We walked into labs that I used to feel so at home in, coming in loaded down with books and snacks ready to camp out for a few hours; and now as we wandered in I realized how foreign it felt, like we were trespassing on sacred "only students aged 18-21" ground (complete with new signs about proper coffee containers, when in our day it was soda cans). We took some pictures in the book stacks that I used to know so well, but now didn't. And then we took a walk inside the newly remodeled Student Union Building (or the HUB as Whitworth calls it) and even though things were different and new and shiny, I still took a New York Times, just like I did everyday I was a student there.

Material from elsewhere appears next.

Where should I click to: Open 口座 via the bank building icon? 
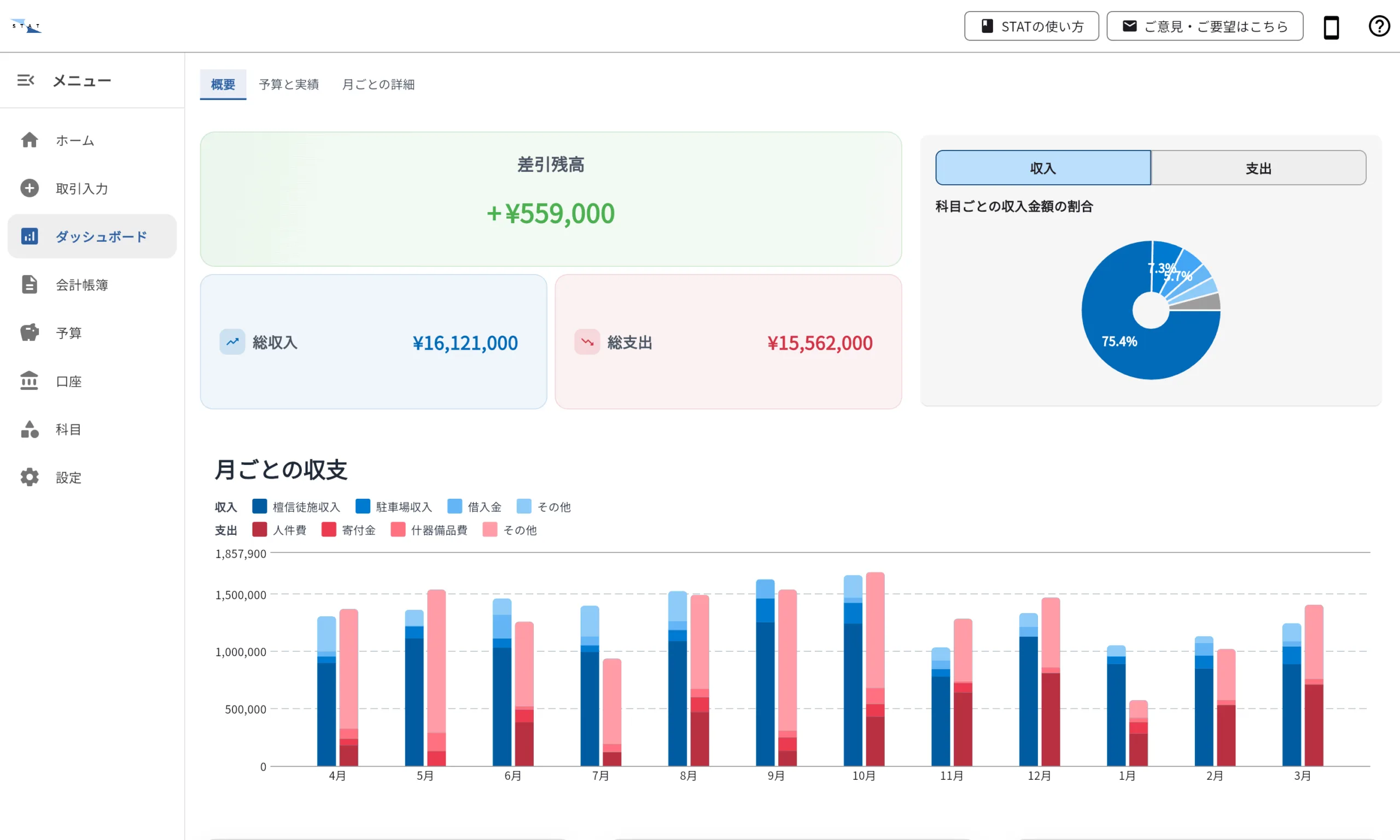[x=30, y=381]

And then the present caught up to us. The Computer Science department is no longer housed in the low-slung brick building known as Lindaman, but instead now resides in the shiny new wall-of-windows Science building (and I will fully admit that I didn't even suggest going to see it for fear of running into old professors who would have loved to see me, yet I didn't want to fail them somehow with the story of my life). We went and visited Jeff's dad up in the IT department (he's the Director of IT, something that he wasn't when we were there at school) and as I sat in his office, one of Jeff and my old classmates walked by because he now works there.
As a new chapter in my life quickly draws closer, it was an interesting afternoon looking back at the past. Even as I get ready to go back to school for my Masters, I know it won't be the same. At some point between Whitworth and now, I became an adult. The things that I worried about at Whitworth don't even phase me anymore. I am now more confident in my abilities, in my place as I sit in the Director of IT's office discussing the runnings of the place rather than down in the labs a floor below studying. Going back to school now means going back to enhance my knowledge of my field, not to sit and argue rhetoric like it did before. It means going back with long-term goals firmly in place and reachable.